======== DATA PROVIDED ========
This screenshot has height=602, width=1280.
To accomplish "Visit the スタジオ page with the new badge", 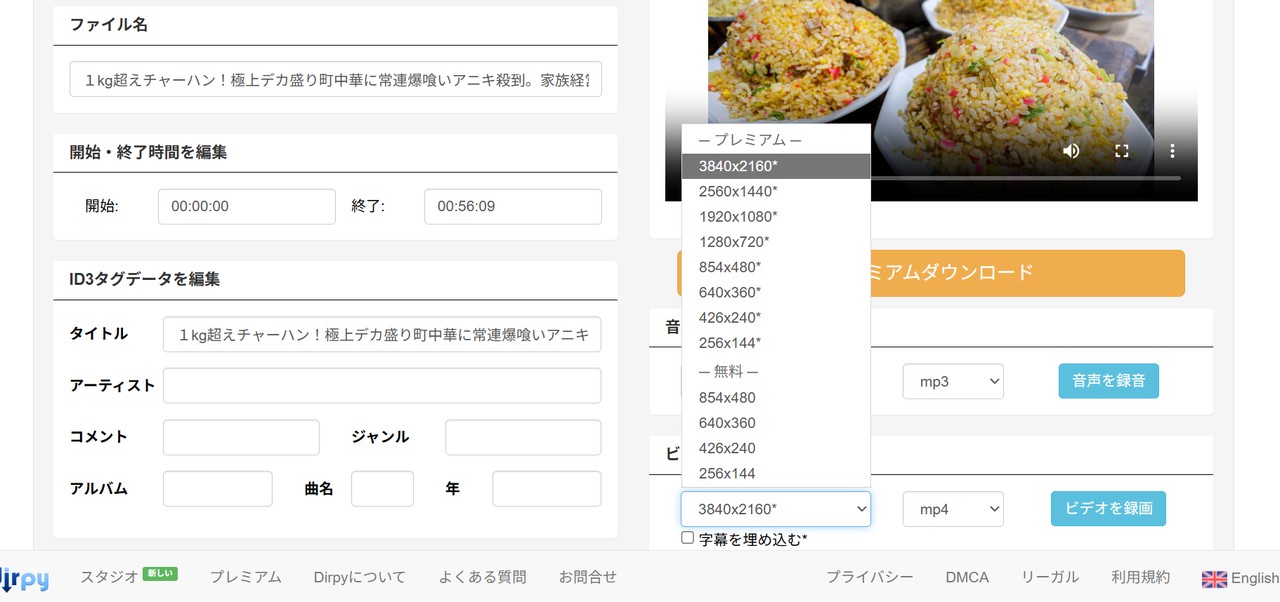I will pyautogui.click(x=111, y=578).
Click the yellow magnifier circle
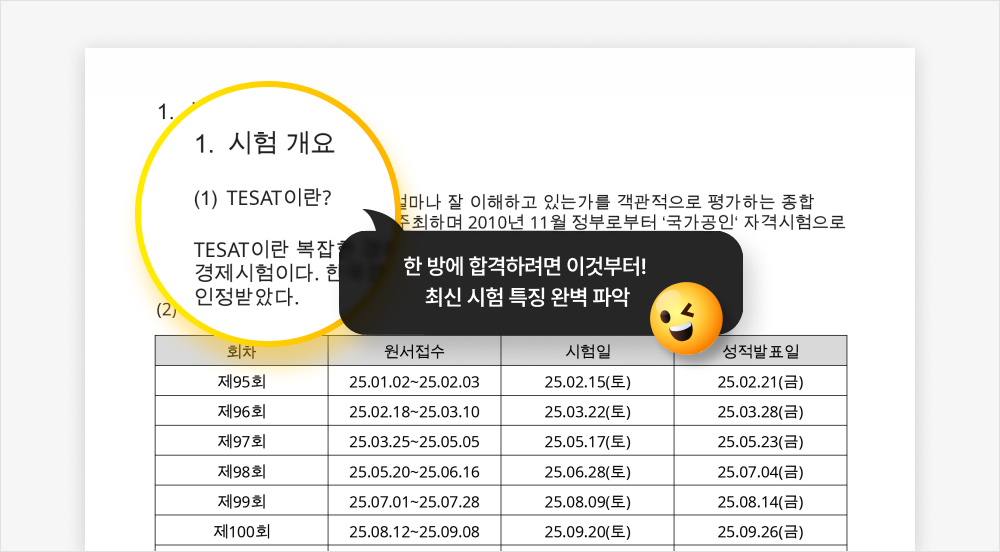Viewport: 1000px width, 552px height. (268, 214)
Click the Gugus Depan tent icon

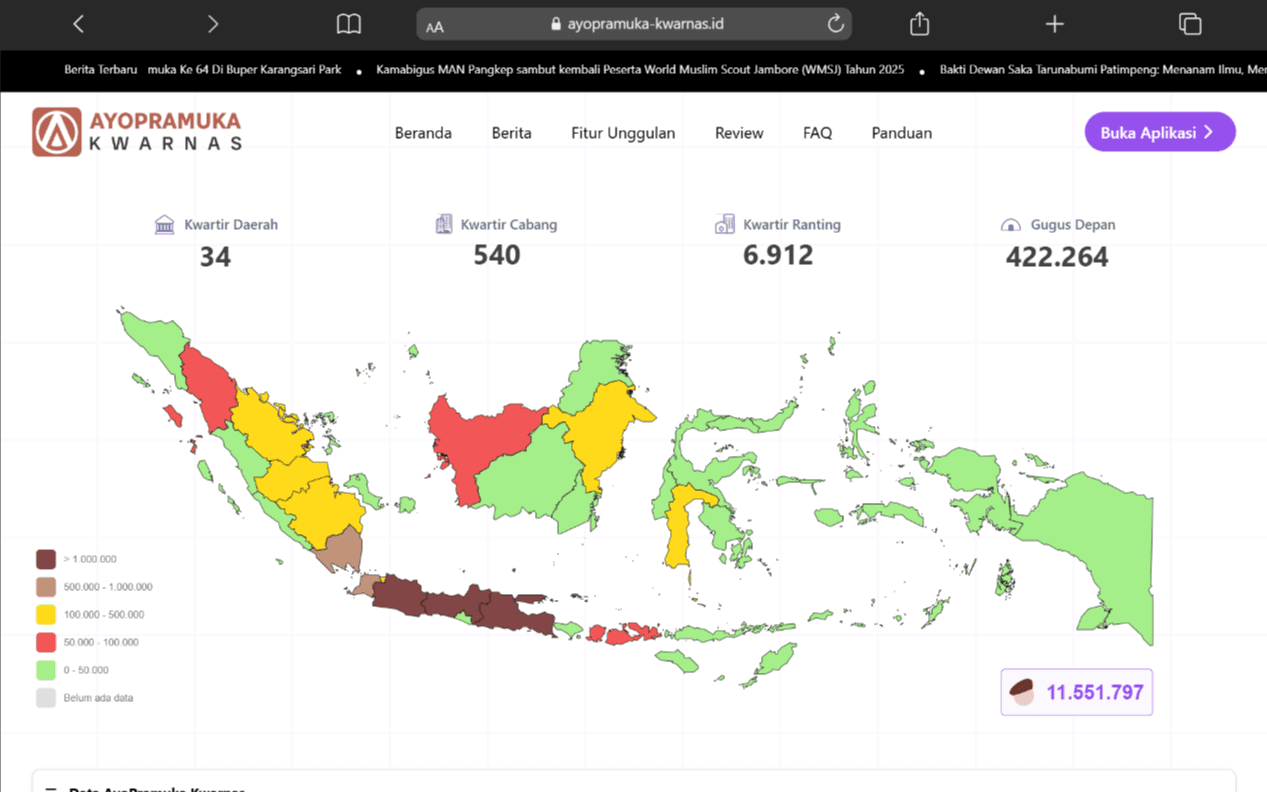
========
▶ [EXERCISE PROMPT]:
Beginning with the line that contains "Click the yellow magnifier circle", output each line of the material above through the last one exactly as it stands. Do not include the pictures.

▶ [EXPECTED ANSWER]:
Click the yellow magnifier circle
Viewport: 1000px width, 552px height. (268, 214)
Click the Gugus Depan tent icon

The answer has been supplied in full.